- **WHAT IS REQUIRED**: In the entries that follow, how many lines contain the word "icon"? Answer with the number only.

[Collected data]
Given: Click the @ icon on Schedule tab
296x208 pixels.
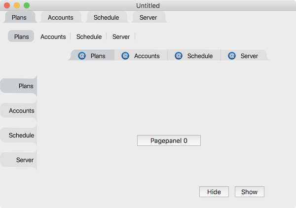Looking at the screenshot, I should [x=179, y=56].
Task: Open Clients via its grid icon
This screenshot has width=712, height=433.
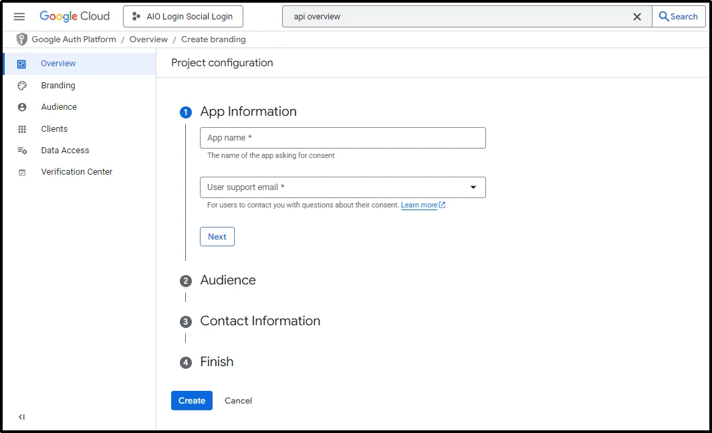Action: point(23,128)
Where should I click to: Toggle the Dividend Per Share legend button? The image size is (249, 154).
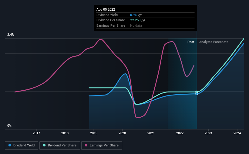click(x=60, y=145)
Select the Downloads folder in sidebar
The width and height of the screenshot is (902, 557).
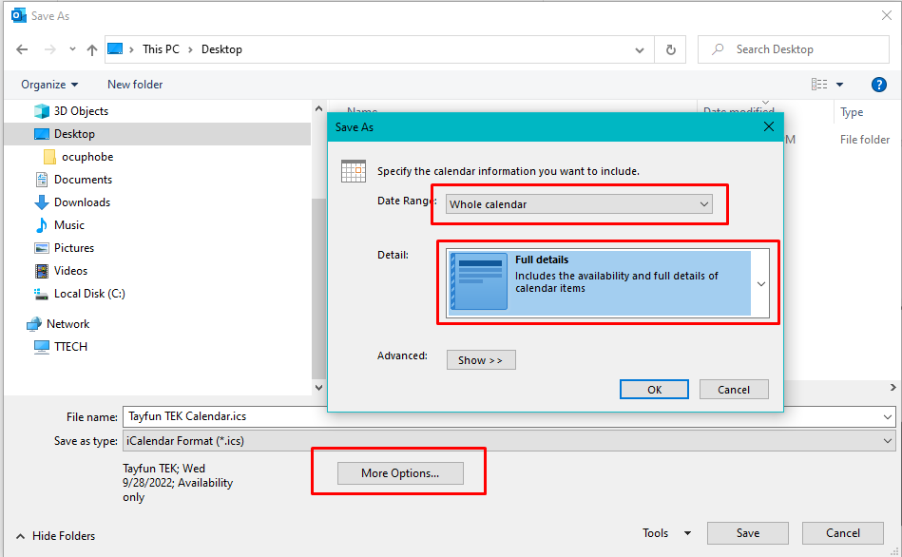click(x=82, y=202)
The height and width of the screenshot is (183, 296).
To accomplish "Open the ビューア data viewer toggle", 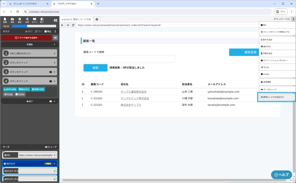I will (x=51, y=147).
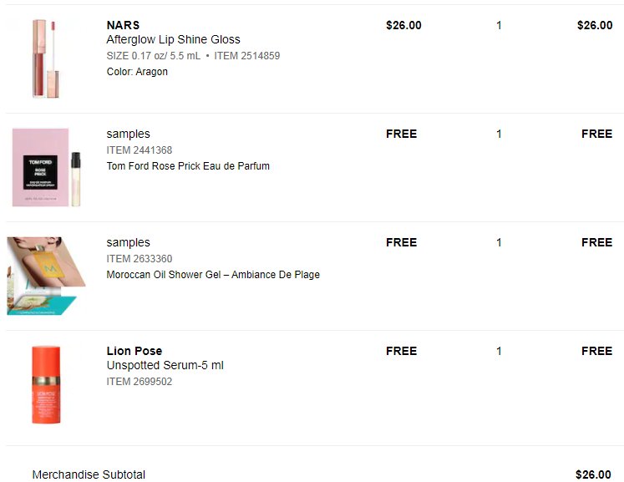Click the Merchandise Subtotal label
This screenshot has height=482, width=624.
(89, 474)
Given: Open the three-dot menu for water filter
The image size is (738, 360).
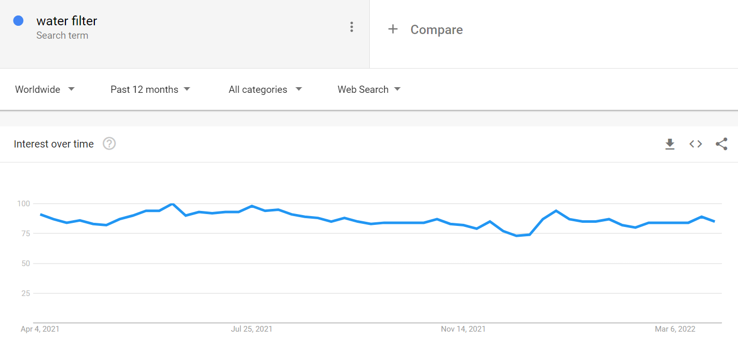Looking at the screenshot, I should click(351, 27).
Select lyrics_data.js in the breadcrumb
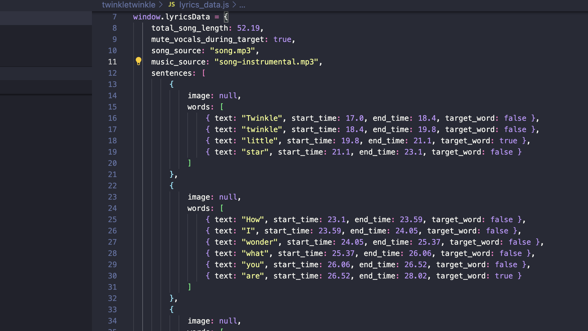Image resolution: width=588 pixels, height=331 pixels. pos(204,5)
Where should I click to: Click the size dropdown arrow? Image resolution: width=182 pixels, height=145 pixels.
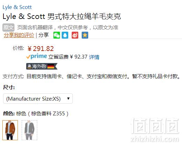(68, 99)
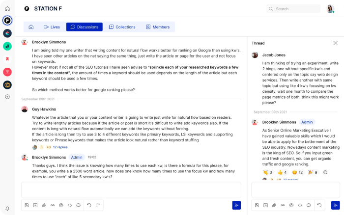Switch to the Collections tab
The height and width of the screenshot is (215, 344).
[x=122, y=27]
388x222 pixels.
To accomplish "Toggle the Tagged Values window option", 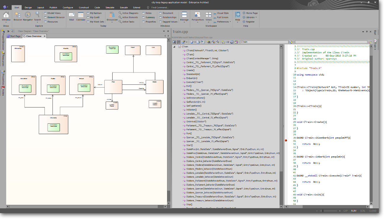I will 168,22.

- **RESULT FOR THIS EXERCISE**: 2